◆ Source data:

_ _ _ _ _

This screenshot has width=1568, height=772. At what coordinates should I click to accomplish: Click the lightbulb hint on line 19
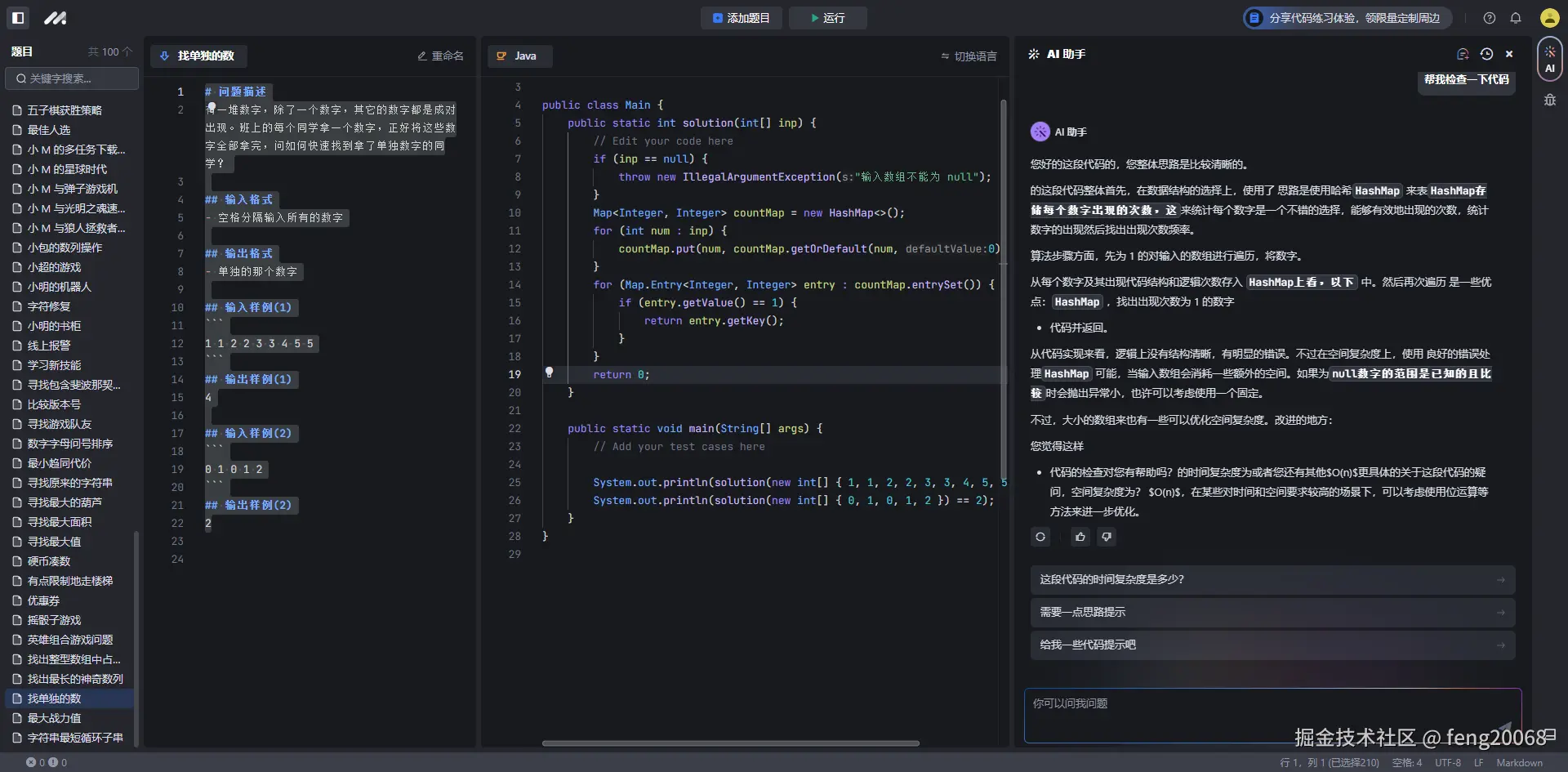pyautogui.click(x=549, y=373)
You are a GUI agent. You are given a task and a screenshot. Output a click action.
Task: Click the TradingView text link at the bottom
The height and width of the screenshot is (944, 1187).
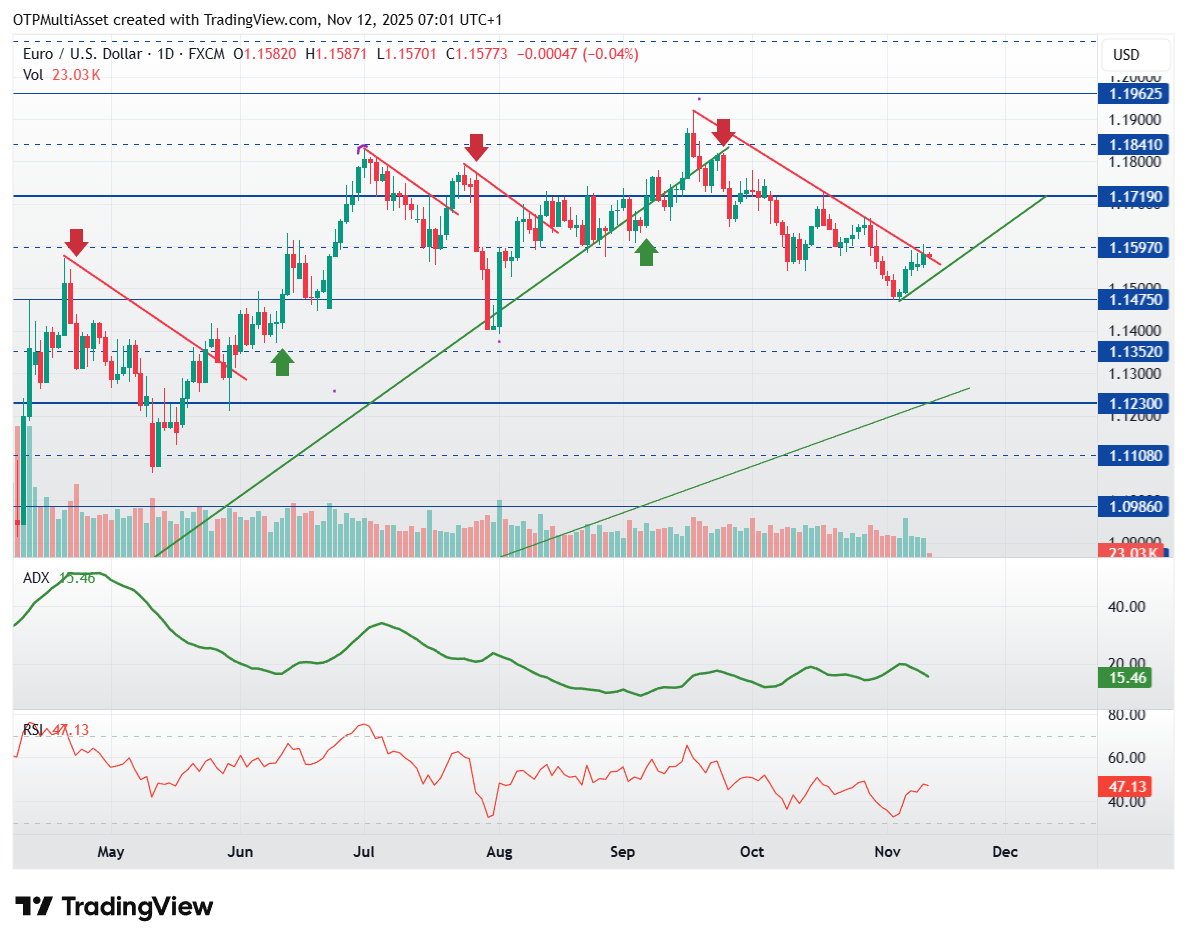coord(137,907)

_ _ _ _ _

◆ TASK TO COMPLETE: This task calls for the lines from the line holding "You are a GUI" through the last line above, restated word for word with both ends included and the pictures dropped.

◆ SOLUTION TO THE PROBLEM:
You are a GUI agent. You are given a task and a screenshot. Output a click action.
Task: Click the TradingView text link at the bottom
The height and width of the screenshot is (944, 1187).
coord(137,907)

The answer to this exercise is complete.